[Required work] Tally the lines of the records below that contain the string "Task". How many are there? Reply with the number only.

◆ ◆ ◆ ◆ ◆ ◆ ◆

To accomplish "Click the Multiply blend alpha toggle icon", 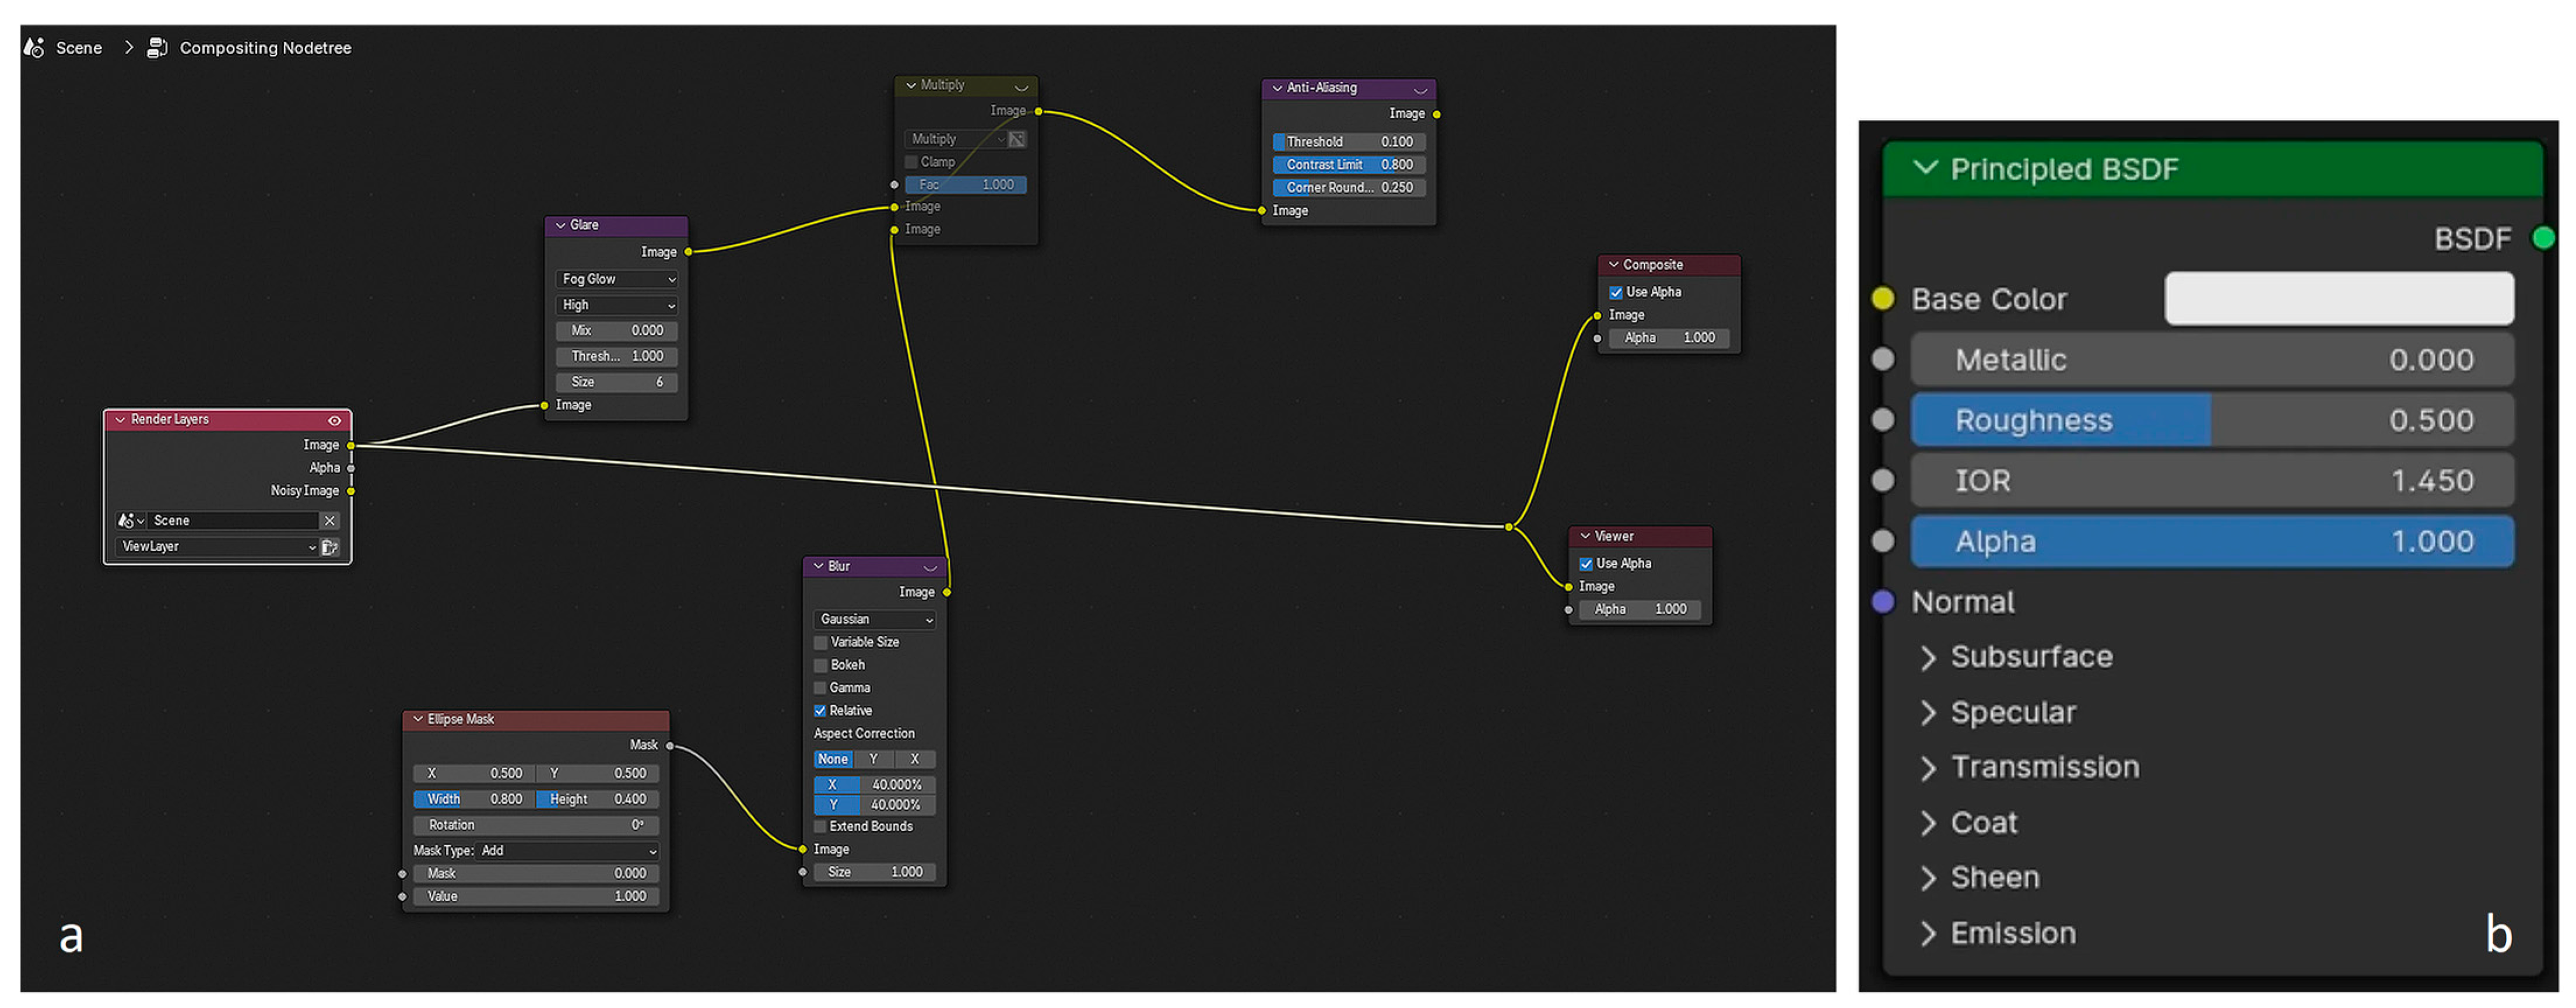I will click(1017, 139).
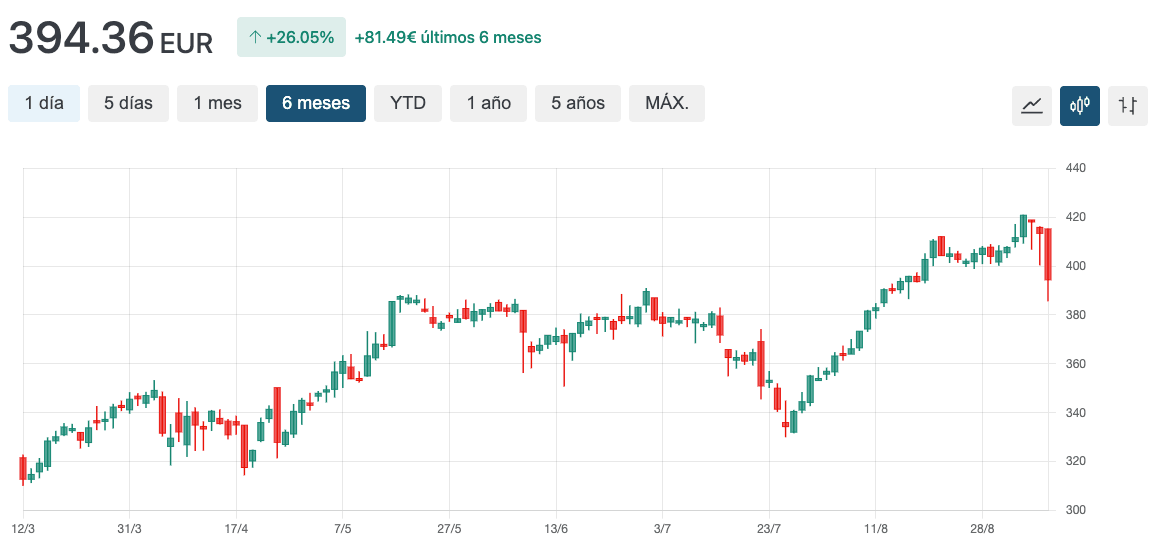1154x542 pixels.
Task: Click the +81.49€ últimos 6 meses text
Action: [448, 37]
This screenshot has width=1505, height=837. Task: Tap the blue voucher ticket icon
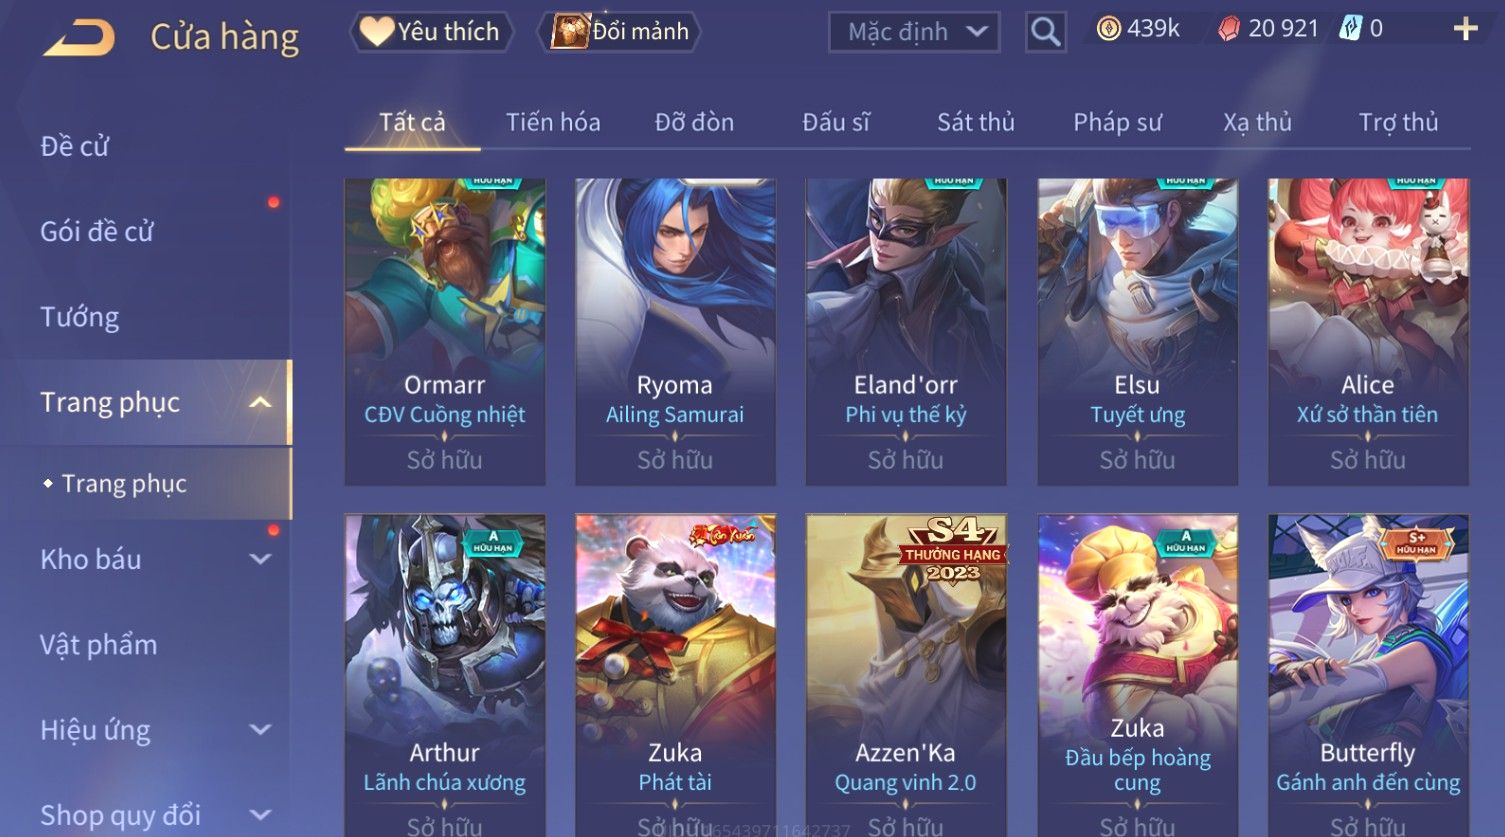tap(1350, 29)
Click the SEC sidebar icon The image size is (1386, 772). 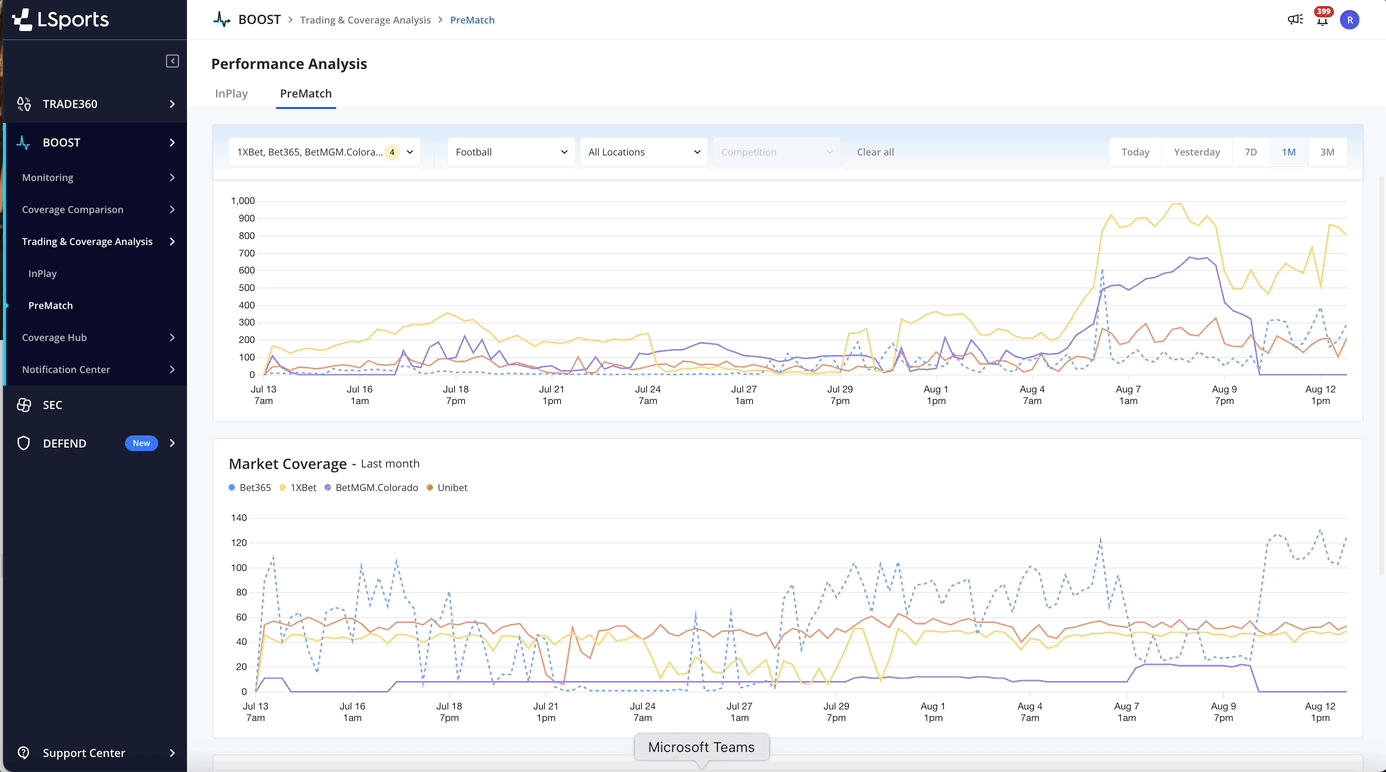click(x=24, y=405)
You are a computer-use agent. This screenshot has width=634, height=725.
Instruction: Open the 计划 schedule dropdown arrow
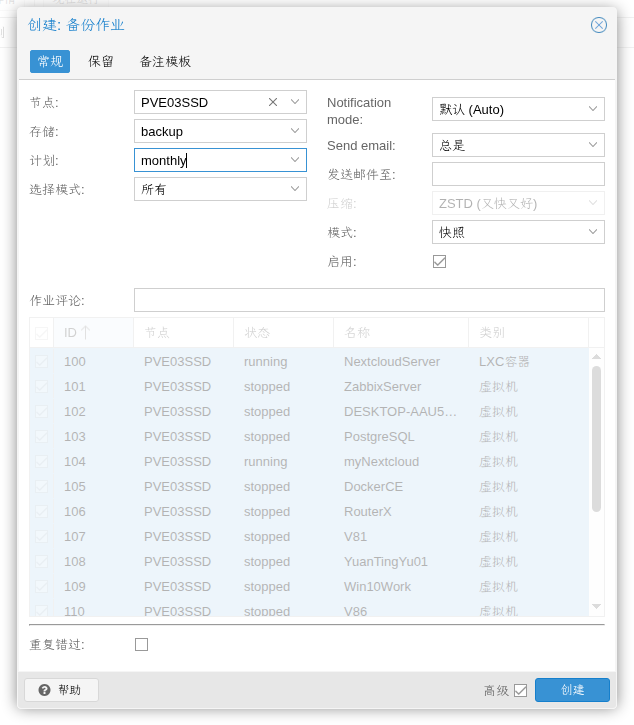[x=295, y=160]
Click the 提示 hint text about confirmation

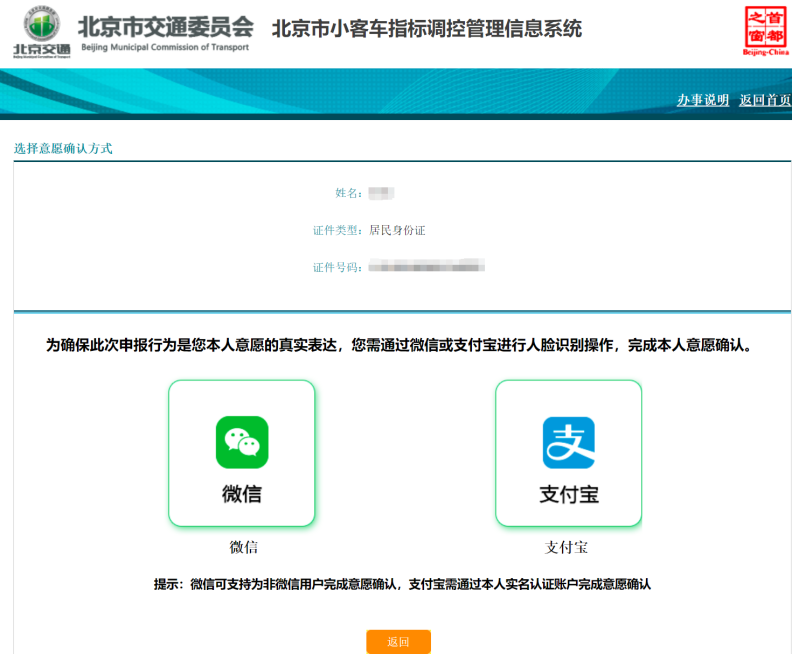401,584
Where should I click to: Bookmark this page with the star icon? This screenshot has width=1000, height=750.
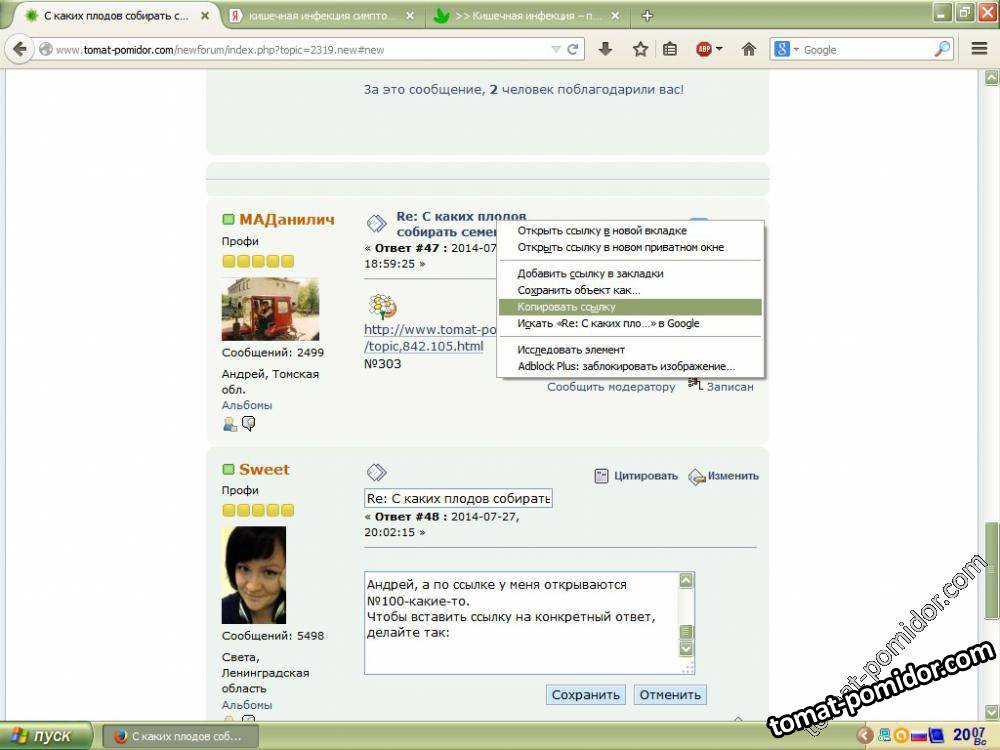pyautogui.click(x=640, y=49)
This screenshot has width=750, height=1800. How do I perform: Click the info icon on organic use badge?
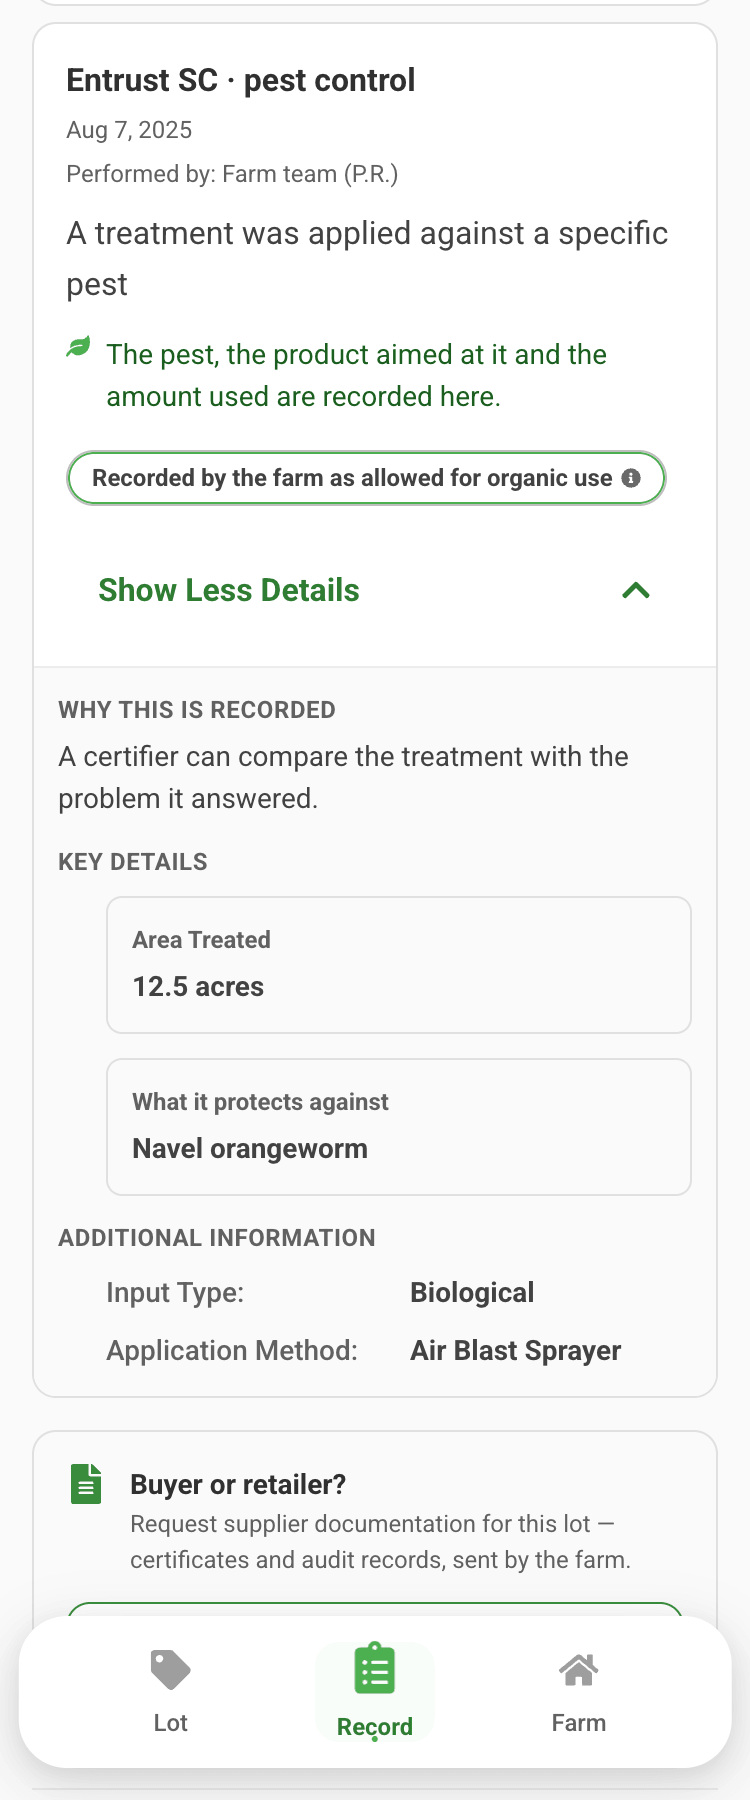[x=631, y=478]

◆ ◆ ◆ ◆ ◆ ◆ ◆

[Full response] 2